Could you print the data below, starting at the line that has "This screenshot has" and stopping after the line that has "pyautogui.click(x=112, y=35)", with the pictures left out?

### Data rows
----

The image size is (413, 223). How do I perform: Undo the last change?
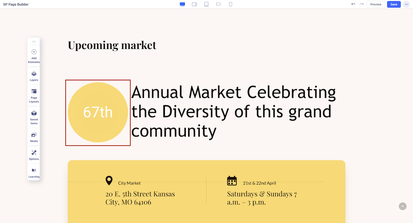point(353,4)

----

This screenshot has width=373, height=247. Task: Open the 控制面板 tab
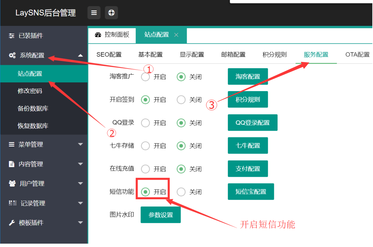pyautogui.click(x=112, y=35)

----

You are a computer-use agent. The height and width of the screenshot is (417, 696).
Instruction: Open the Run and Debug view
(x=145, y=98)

----

### Result for this exercise
This screenshot has width=373, height=247. Task: Open the 控制面板 tab
pyautogui.click(x=112, y=35)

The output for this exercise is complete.